The Renaissance was the time when Western Europeans lost their awe of the Ancients and realized that they had as much to contribute to civilization and society as the Greeks and Romans had contributed. To modern eyes, the puzzle is not that this should have occurred, but that it should have taken so long for people to lose their inferiority complex.
–J. Gribbin

A problem is grand in science if it lies before us unsolved and we see some way for us to make some headway into it.
—R. Feynman

The fastest computation is one you don't do.

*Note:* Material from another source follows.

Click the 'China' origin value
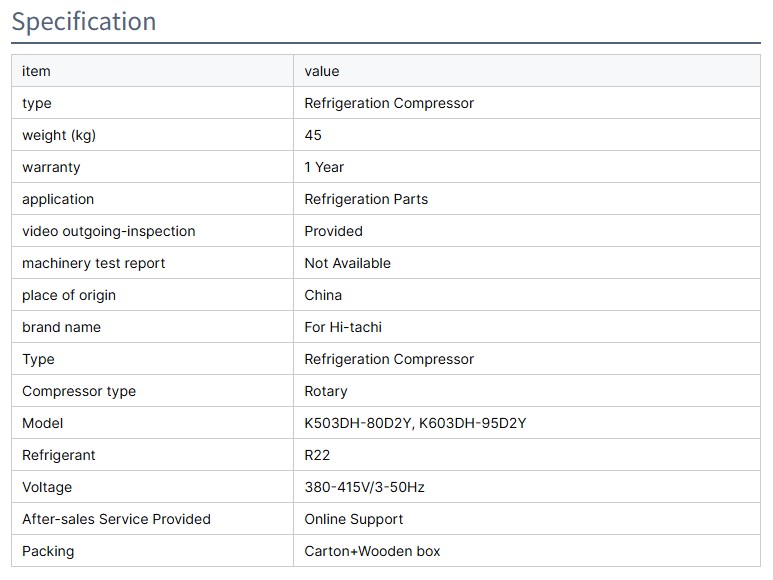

Every kind of science, if it has only reached a certain degree of maturity, automatically becomes a part of mathematics.
–D. Hilbert

An idea which can be used once is a trick. If it can be used more than once it becomes a method.
–G. Pólya

The value of a problem is not so much coming up with the answer as in the ideas and attempted ideas it forces on the would-be solver.
–I.N. Herstein

Nothing can stop an idea whose time has come.
–V. Hugo

... before going farther I need to mention a few things in my life that have shaped my opinions. The first occurred at Los Alamos during WWII when we were designing atomic bombs. Shortly before the first field test (you realize no small scale experiment can be done―either you have critical mass or you do not), a man asked me to check some arithmetic he had done, and I agreed, thinking to fob it off on some subordinate. When I asked what it was, he said, "It is the probability that the test bomb will ignite the whole atmosphere." I decided I would check it myself! The next day when he came for the answers I remarked to him, "The arithmetic was apparently correct but I do not know about the formulas for the capture cross sections for oxygen and nitrogen―after all, there could be no experiments at the needed energy levels." He replied, like a physicist talking to a mathematician, that he wanted me to check the arithmetic not the physics, and left. I said to myself, "What have you done, Hamming, you are involved in risking all of life that is known in the Universe, and you do not know much of an essential part?" I was pacing up and down the corridor when a friend asked me what was bothering me. I told him. His reply was, "Never mind, Hamming, no one will ever blame you." Yes, we risked all the life we knew of in the known universe on some mathematics. Mathematics is not merely an idle art form, it is an essential part of our society.
—R. Hamming

[On Alonzo Church] The person lecturing us was logic incarnate.